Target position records
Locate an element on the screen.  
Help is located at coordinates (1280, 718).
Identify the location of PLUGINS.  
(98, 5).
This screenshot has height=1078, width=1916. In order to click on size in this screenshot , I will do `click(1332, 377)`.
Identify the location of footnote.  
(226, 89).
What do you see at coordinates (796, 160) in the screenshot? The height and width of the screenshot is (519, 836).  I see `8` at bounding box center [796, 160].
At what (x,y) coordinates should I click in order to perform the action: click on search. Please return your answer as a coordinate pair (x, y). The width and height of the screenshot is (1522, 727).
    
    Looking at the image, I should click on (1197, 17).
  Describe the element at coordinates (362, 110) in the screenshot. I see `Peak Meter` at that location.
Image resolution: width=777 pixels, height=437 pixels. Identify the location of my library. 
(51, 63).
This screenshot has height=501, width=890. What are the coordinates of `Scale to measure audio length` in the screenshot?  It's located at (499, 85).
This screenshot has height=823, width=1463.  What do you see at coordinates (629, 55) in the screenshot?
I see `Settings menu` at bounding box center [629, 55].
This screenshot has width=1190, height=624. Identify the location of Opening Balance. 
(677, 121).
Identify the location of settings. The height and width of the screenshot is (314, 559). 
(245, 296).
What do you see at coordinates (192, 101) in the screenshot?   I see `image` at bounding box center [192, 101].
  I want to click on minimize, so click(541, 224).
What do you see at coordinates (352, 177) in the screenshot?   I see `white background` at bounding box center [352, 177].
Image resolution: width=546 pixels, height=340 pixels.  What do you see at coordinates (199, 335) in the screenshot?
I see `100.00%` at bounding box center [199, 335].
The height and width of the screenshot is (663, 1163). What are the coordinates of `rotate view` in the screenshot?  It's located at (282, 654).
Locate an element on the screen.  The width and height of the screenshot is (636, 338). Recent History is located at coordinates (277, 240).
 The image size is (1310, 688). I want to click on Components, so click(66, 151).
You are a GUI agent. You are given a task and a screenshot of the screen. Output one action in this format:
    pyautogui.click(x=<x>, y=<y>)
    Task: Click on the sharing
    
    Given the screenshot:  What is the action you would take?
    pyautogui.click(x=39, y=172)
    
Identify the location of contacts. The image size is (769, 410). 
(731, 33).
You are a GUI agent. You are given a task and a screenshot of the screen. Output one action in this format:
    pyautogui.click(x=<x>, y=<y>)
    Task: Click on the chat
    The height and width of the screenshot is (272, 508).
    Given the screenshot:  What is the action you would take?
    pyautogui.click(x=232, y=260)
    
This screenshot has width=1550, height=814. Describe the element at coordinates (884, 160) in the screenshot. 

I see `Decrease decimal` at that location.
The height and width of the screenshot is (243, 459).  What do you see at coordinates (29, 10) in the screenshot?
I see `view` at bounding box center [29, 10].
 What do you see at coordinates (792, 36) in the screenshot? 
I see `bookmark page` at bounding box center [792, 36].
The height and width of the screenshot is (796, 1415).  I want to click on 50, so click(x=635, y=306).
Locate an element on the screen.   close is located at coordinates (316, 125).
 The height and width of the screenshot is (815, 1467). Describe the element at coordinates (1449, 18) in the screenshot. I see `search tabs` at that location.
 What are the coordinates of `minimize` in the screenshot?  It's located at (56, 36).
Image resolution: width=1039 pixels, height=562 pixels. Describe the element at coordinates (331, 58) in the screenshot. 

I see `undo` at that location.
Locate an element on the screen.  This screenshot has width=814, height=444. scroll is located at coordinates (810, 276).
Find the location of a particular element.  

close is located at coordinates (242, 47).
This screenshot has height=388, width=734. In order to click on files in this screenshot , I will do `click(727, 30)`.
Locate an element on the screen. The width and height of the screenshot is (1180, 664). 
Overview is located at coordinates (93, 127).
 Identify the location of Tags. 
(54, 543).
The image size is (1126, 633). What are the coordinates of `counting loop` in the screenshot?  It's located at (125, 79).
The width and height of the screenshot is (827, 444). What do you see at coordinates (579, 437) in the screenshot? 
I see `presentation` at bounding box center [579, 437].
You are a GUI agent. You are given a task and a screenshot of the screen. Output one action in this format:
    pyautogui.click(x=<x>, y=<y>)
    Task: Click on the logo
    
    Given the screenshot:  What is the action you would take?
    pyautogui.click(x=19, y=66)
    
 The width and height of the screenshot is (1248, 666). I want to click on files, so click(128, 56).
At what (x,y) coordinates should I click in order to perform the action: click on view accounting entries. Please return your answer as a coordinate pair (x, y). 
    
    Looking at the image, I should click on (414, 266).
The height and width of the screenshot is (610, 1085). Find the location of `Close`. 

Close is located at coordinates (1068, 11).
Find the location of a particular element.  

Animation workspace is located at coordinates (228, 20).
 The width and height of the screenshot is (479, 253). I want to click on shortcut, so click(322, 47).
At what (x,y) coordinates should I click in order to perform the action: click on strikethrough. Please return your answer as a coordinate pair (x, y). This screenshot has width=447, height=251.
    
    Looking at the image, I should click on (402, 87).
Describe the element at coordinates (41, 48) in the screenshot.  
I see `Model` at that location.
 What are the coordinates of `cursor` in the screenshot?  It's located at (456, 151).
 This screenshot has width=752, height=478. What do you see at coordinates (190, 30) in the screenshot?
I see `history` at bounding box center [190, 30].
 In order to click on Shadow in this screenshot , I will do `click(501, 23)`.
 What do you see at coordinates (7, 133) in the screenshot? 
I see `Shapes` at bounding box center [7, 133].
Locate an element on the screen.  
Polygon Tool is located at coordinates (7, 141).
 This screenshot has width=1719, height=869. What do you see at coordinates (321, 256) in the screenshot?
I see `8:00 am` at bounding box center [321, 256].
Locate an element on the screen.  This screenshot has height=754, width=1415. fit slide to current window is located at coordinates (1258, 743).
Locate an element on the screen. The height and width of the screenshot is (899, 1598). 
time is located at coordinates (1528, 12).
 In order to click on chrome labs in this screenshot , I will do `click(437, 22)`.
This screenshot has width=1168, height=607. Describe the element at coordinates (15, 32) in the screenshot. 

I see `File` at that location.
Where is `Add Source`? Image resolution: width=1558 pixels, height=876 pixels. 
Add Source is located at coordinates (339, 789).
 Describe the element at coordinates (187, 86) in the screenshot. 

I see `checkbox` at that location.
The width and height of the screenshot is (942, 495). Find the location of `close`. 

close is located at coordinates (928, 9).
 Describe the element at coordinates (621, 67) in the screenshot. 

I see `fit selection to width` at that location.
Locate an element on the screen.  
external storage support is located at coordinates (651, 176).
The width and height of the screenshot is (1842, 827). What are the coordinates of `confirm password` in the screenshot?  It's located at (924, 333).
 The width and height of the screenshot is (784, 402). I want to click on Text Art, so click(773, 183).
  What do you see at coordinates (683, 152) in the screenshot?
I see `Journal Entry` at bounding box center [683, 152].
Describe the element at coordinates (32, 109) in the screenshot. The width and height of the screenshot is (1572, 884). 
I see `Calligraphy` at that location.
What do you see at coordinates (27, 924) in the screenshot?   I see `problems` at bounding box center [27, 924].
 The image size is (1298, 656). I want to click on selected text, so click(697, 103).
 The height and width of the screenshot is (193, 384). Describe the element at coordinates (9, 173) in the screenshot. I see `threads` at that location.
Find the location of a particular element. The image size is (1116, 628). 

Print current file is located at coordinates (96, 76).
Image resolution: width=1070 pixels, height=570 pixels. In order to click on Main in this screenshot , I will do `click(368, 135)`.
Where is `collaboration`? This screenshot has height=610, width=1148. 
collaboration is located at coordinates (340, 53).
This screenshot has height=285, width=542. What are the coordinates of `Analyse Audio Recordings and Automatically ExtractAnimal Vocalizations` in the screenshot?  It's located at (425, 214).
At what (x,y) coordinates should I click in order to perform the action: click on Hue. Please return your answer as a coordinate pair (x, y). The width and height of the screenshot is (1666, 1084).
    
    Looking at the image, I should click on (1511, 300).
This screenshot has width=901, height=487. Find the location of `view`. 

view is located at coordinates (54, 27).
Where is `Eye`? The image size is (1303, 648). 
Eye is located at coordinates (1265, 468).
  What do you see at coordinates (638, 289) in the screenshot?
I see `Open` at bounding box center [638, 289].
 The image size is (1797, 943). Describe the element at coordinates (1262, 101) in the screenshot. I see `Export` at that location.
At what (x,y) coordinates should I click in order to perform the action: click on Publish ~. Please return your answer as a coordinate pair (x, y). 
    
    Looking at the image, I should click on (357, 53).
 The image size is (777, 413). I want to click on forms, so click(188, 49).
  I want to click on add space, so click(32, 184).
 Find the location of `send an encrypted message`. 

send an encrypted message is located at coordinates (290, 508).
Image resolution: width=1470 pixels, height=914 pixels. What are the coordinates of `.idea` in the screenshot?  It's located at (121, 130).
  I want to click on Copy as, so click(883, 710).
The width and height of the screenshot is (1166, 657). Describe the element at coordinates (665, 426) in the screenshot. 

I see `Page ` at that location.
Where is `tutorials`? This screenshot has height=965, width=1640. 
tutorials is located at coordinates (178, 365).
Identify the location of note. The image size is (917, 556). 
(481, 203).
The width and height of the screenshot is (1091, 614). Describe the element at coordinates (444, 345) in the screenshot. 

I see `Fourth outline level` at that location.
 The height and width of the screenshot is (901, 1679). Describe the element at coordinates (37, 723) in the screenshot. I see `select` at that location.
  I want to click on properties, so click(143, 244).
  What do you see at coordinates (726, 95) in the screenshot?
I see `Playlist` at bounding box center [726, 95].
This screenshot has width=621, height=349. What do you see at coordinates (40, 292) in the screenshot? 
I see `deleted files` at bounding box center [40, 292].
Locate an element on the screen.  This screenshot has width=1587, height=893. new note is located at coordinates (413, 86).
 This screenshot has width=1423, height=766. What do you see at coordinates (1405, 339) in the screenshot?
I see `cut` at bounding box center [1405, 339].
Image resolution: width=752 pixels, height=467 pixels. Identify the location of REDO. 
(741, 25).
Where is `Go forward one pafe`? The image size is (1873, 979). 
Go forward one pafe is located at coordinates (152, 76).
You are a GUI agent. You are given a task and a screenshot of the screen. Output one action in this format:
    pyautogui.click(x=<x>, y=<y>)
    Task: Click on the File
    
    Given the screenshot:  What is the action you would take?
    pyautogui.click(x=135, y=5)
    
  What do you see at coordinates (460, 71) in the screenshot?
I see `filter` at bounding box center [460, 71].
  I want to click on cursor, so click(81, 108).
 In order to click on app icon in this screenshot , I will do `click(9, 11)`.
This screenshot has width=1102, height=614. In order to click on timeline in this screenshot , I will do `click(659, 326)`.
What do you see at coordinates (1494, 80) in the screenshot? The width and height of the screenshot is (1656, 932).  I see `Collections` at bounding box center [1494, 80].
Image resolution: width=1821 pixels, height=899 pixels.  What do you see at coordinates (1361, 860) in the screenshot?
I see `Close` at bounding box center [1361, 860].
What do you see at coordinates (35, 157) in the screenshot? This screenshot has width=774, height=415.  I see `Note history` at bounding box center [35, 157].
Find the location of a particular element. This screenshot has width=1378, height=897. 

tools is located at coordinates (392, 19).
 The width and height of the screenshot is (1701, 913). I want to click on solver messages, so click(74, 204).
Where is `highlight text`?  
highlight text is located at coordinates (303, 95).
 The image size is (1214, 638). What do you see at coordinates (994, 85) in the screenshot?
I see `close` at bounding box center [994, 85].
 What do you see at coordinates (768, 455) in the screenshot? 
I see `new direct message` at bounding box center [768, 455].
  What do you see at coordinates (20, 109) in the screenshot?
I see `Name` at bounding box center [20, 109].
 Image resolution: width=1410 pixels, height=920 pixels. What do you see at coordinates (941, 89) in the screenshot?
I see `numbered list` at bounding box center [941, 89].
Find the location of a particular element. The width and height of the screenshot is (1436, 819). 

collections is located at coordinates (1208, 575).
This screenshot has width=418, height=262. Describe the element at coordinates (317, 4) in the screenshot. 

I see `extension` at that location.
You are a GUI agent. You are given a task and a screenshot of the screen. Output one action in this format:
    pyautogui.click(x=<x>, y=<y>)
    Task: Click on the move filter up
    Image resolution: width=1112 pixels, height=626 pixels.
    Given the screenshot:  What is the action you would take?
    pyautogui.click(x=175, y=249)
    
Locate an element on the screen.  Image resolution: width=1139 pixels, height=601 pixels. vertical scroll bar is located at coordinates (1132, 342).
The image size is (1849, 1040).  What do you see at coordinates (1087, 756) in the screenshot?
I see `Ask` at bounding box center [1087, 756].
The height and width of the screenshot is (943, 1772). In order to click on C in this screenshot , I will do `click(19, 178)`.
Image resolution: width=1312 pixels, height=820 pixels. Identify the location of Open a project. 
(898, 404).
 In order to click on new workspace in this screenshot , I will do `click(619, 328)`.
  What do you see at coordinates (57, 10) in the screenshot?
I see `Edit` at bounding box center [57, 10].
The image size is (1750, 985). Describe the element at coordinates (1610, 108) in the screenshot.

WORK INSTRUCTIONS: Copy the lines of the records word for word, from the line with "What do you see at coordinates (796, 160)" up to and including the line with "(245, 296).".

FINAL RESULT:
What do you see at coordinates (796, 160) in the screenshot? The height and width of the screenshot is (519, 836).  I see `8` at bounding box center [796, 160].
At what (x,y) coordinates should I click in order to perform the action: click on search. Please return your answer as a coordinate pair (x, y). The width and height of the screenshot is (1522, 727).
    
    Looking at the image, I should click on (1197, 17).
  Describe the element at coordinates (362, 110) in the screenshot. I see `Peak Meter` at that location.
Image resolution: width=777 pixels, height=437 pixels. Identify the location of my library. 
(51, 63).
This screenshot has height=501, width=890. What are the coordinates of `Scale to measure audio length` in the screenshot?  It's located at (499, 85).
This screenshot has height=823, width=1463.  What do you see at coordinates (629, 55) in the screenshot?
I see `Settings menu` at bounding box center [629, 55].
This screenshot has width=1190, height=624. Identify the location of Opening Balance. 
(677, 121).
Identify the location of settings. The height and width of the screenshot is (314, 559). 
(245, 296).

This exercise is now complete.